Alternatively, you can use AI coding assistants like GitHub Copilot or Claude. These are great if you already have some coding knowledge but need help getting over specific hurdles or finishing complex snippets. For the non-technical PM, however, an integrated editor like Cursor is often the most accessible entry point.
How I built an internal tool in eight hours
Let me explain the pickle I found myself in that pushed me into vibe coding. I work on Shopify’s search team, where we build search APIs for partners' agentic commerce experiences. Tools like ChatGPT and Perplexity call our search API to return products for discovery and checkout within their own interfaces.
We were quickly releasing a lot of new functionalities, but we didn't own the final UX implementation. Our partners kept asking for quick iterations and new features. The challenge? With a complex API, tiny interaction patterns can create weird, broken experiences, but you only notice these issues through extensive testing.
We didn’t have the right testing tools to debug errors or understand specific interaction patterns. I needed something that would let me enter search queries, see actual results, click through to product details, interact with variants like color and size, and view offers across our merchant base.

So, one weekend, I decided to build it myself.
How I got started
My first move was messaging an engineer on my team. I planned to hook directly into our production API and wanted to make sure I wouldn't break everything. His response was reassuring: go crazy, do whatever you want. Then he added a tip that proved invaluable: "Tell Claude to use Alpine, Tailwind, and Daisy UI."

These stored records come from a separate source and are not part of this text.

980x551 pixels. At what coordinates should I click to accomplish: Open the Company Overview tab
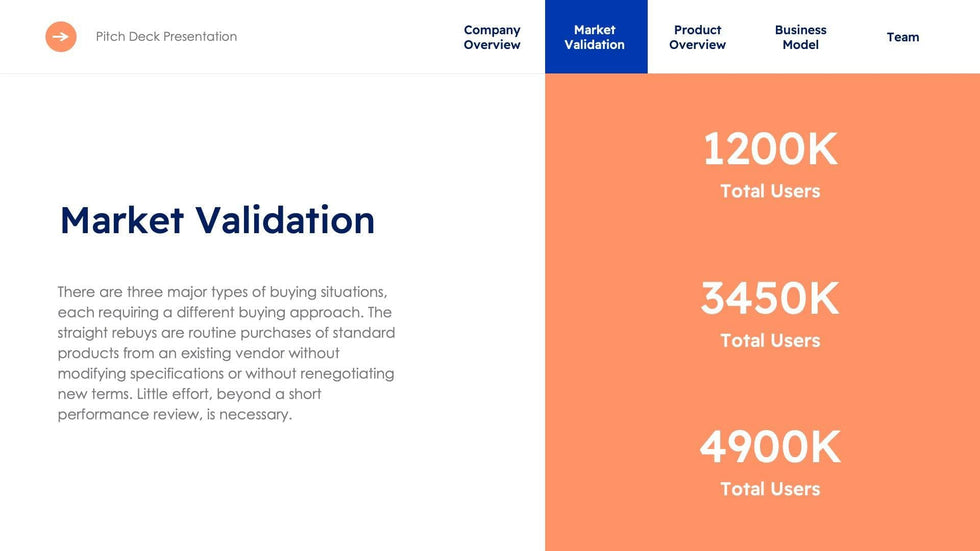pyautogui.click(x=492, y=37)

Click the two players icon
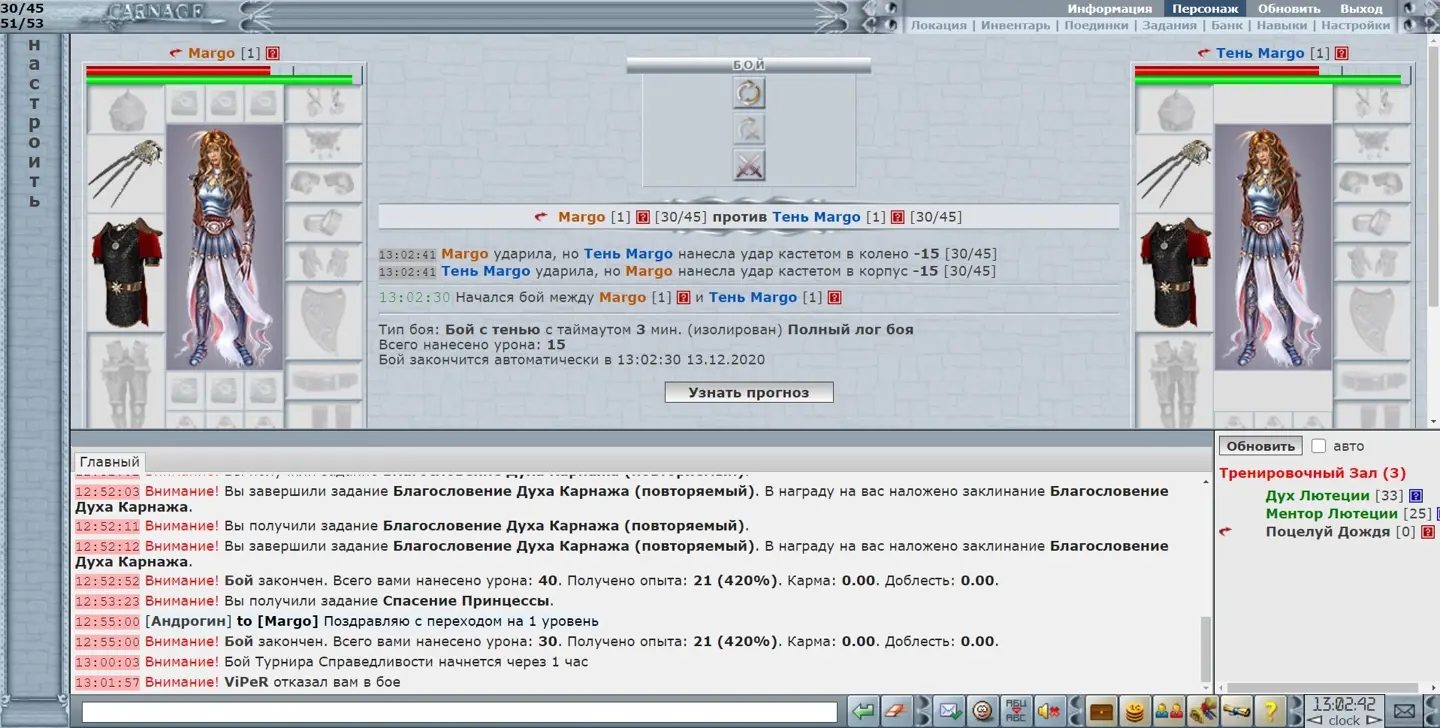coord(1167,711)
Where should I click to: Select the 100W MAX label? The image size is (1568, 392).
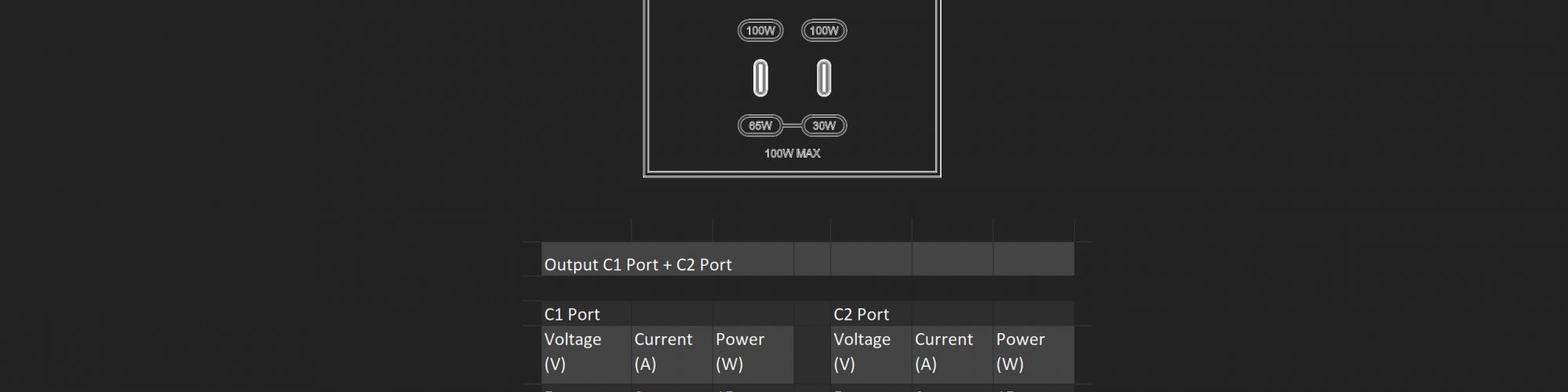pyautogui.click(x=792, y=154)
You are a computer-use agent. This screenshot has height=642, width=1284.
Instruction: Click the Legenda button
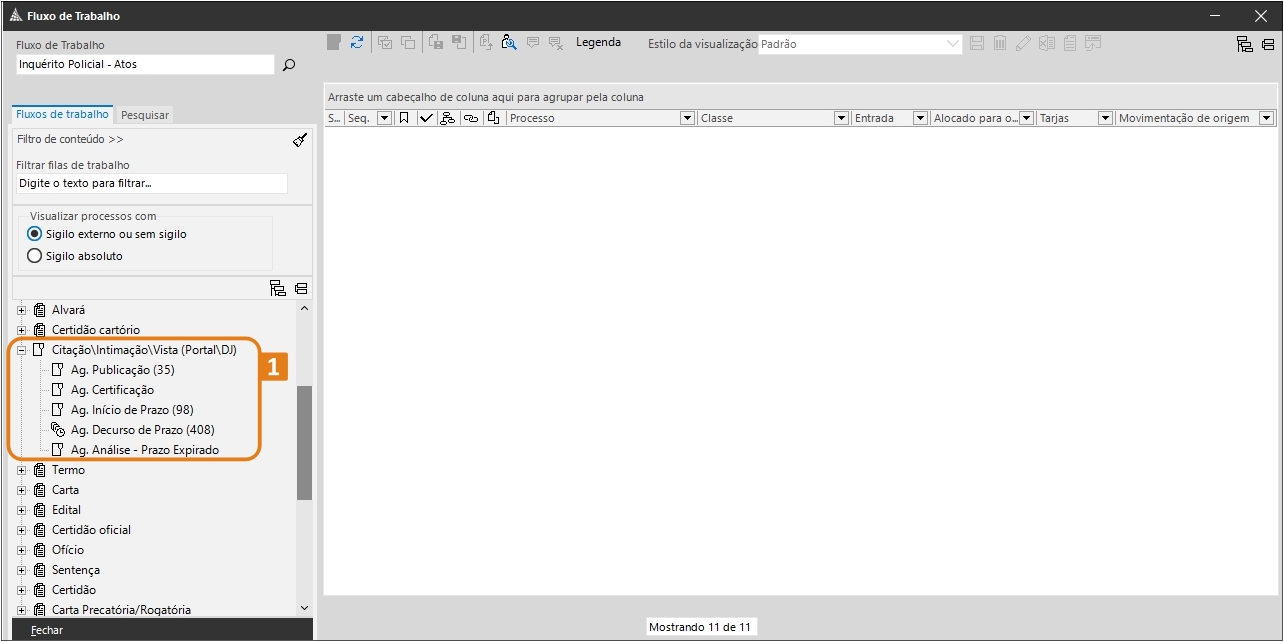pos(598,42)
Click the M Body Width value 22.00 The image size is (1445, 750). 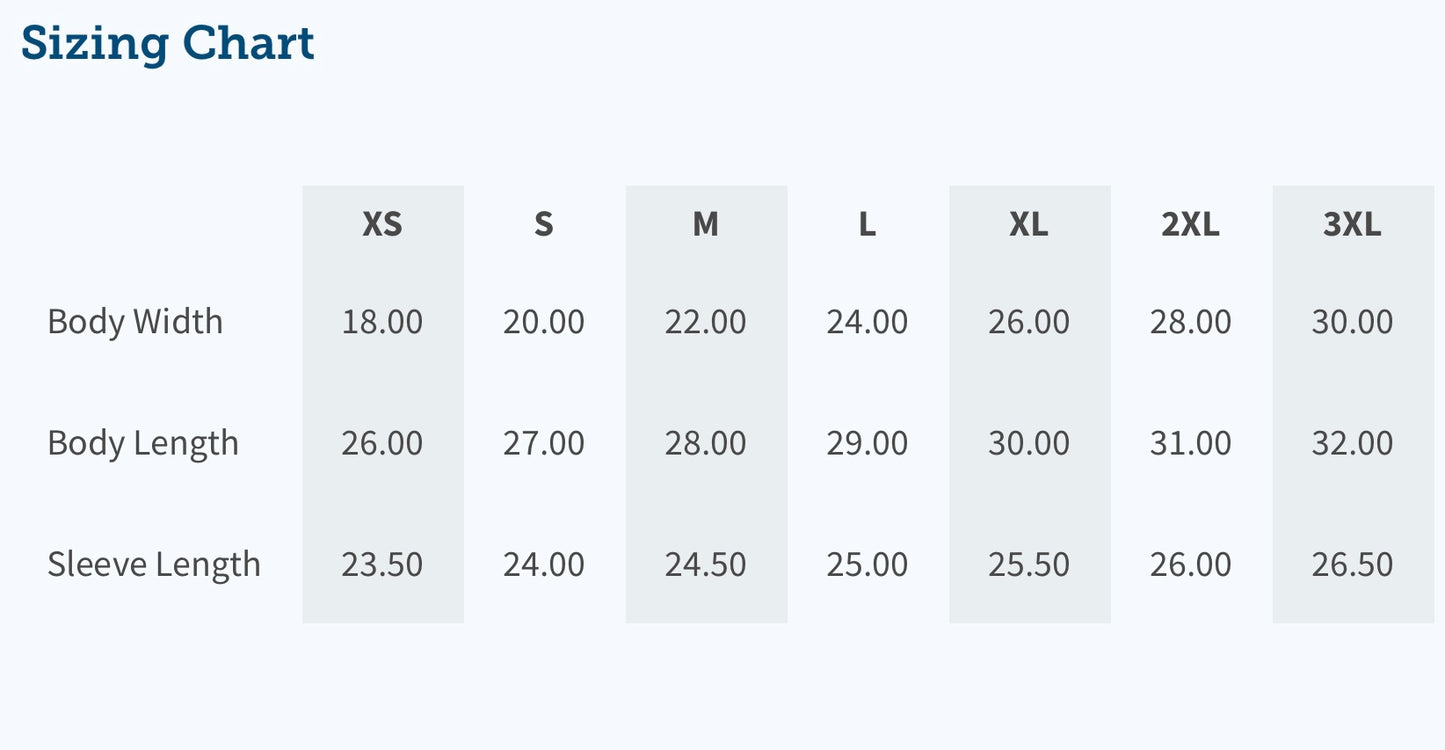pyautogui.click(x=706, y=322)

These tools handle visual design and interactions automatically, so you don’t have to worry about telling your AI agent how buttons should look or where spacing should go. Instead, you can focus on core workflows and overall vision while these libraries handle the aesthetics.
There are plenty of similar options out there. These happened to work well for my use case, but you might find others that suit your preferences better. The key is picking something that takes design decisions off your plate so you can focus on functionality.